QUE EL TALENTO FLOREZCA

Para que una planta germine, crezca y florezca, se necesita mucho más que una buena
semilla. Se necesita un suelo repleto de nutrientes; se necesitan agua y luz del sol, en
cantidades justas. Se necesitan muchas cosas, pero, en definitiva, se necesitan tiempo y
condiciones favorables a cada tipo de planta.
¿Qué se necesita, pues, para que florezca la semilla del talento de cada uno de nosotros?
Hace unos meses, mi respuesta hubiese sido bastante diferente. A día de hoy, después de
llenar mi vida durante 6 meses de Factoría de Talento, he descubierto la magia del
querernos, uno de los mejores nutrientes para esta planta que tanto atesoramos.

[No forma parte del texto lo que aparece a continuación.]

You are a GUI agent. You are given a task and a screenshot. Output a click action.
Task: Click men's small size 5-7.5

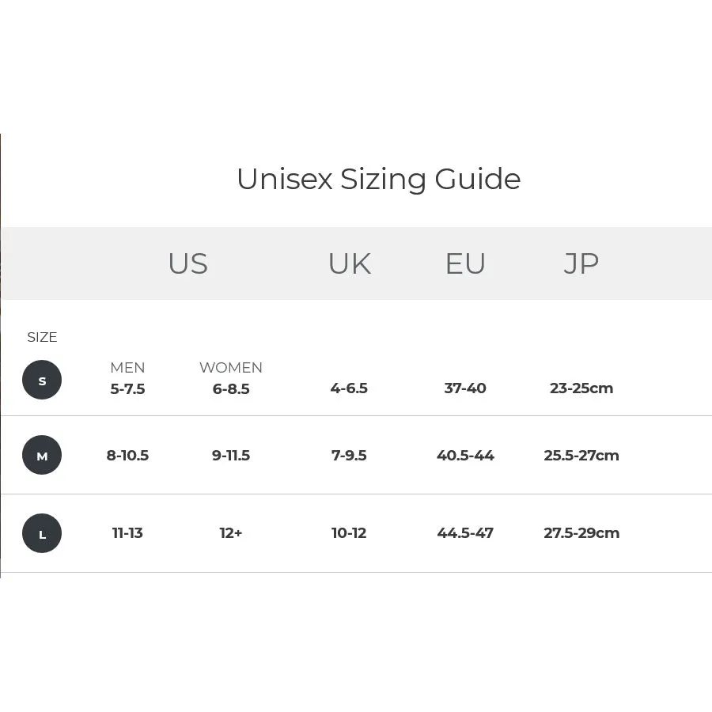127,388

Qué importante es la gente de la que nos rodeamos. Durante 6 meses, hemos aprendido
juntos, hemos creado redes de seguridad juntos, hemos compartido momentos vulnerables
juntos, hemos trabajado juntos, y sobre todo, nos hemos reído juntos. Nos hemos querido
juntos, y todas esa diversidad de semillas, brotes y plantas ha florecido con diferentes
formas y colores. Los elementos individuales de esta red de seguridad nos hemos
convertido en partes de un jardín.
Quizás el talento florece al cogernos de la mano entre nosotros. Quizás el talento florece
cuando nos sentimos a salvo al decir en voz alta lo que pensamos. Quizás el talento florece
al reírnos juntos alrededor de una mesa en el mismo bar de Conde Casal cada jueves.